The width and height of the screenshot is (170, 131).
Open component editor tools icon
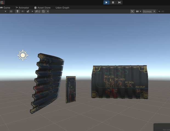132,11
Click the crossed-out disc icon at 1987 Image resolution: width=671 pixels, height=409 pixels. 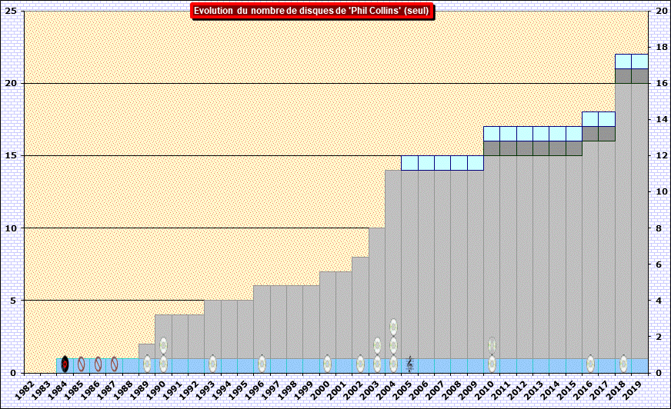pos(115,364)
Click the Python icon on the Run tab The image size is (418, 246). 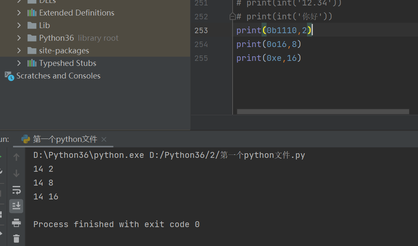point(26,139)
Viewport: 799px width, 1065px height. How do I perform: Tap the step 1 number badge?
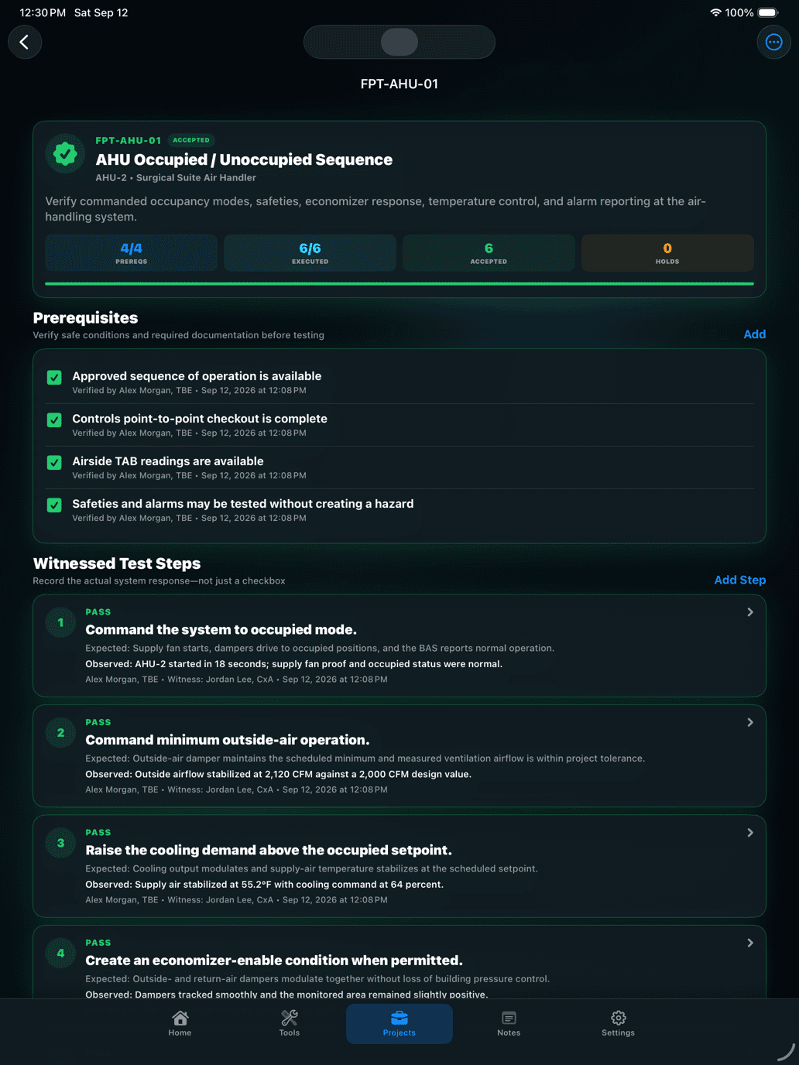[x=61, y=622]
========
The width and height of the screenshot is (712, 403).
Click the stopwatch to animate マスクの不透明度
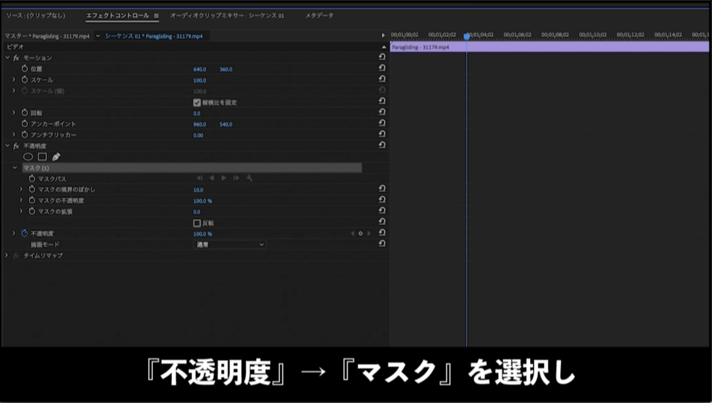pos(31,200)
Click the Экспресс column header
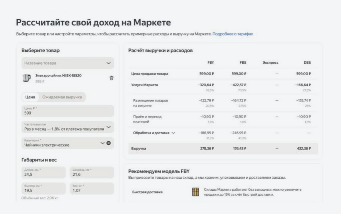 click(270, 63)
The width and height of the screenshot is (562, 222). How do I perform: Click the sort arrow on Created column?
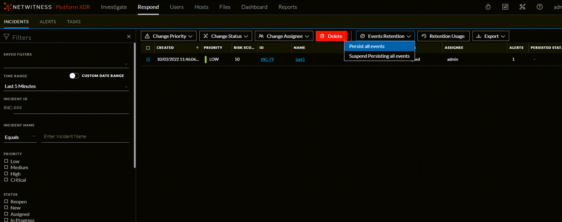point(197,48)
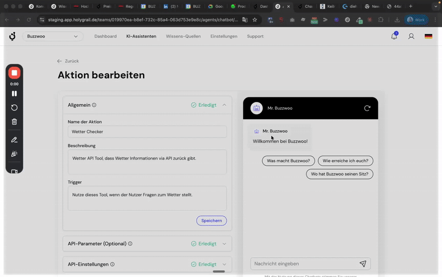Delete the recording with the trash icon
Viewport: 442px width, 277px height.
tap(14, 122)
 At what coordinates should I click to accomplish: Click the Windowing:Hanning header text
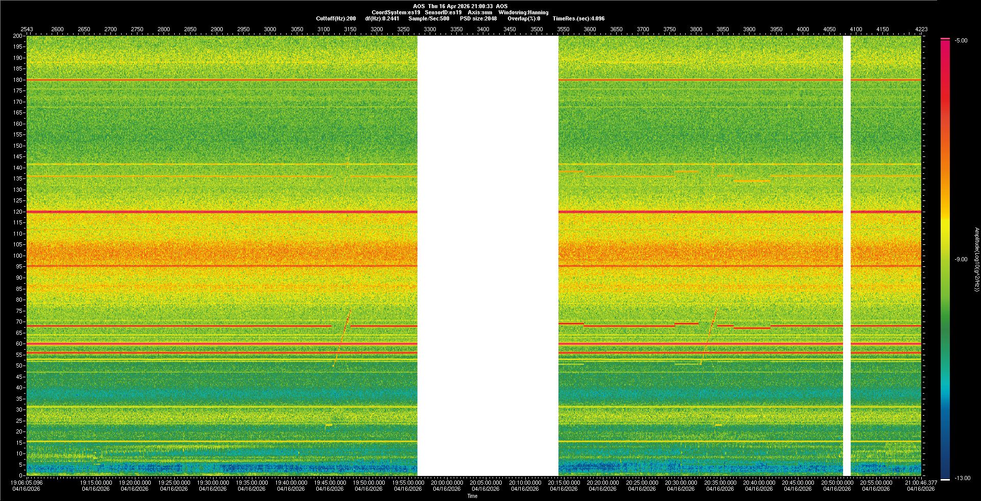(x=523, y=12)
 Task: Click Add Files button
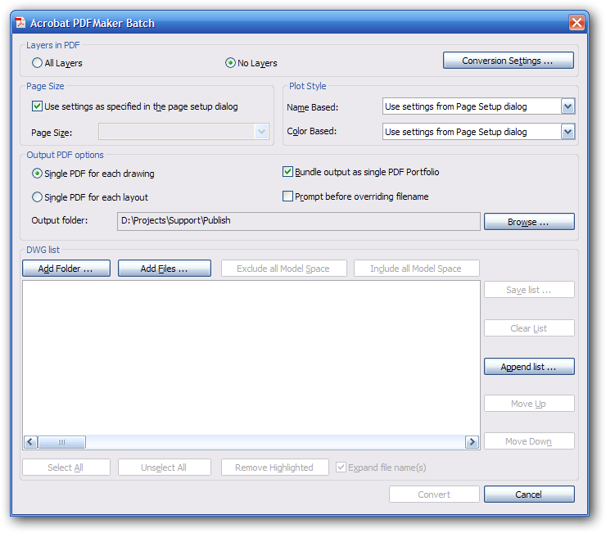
========
## TASK BRIEF
The result should be an exact copy of only the lines above from the one that holds "Click the stopwatch to animate マスクの不透明度" through the one that holds "Task: Click Add Files button", both ends included, without pictures.

## SOLVED PROBLEM
Click the stopwatch to animate マスクの不透明度
pos(31,200)
Click the Экспресс column header
 click(270, 63)
The width and height of the screenshot is (562, 222). How do I perform: Click the sort arrow on Created column?
point(197,48)
Delete the recording with the trash icon
Viewport: 442px width, 277px height.
tap(14, 122)
 At what coordinates should I click to accomplish: Click the Windowing:Hanning header text
(x=523, y=12)
 Task: Click Add Files button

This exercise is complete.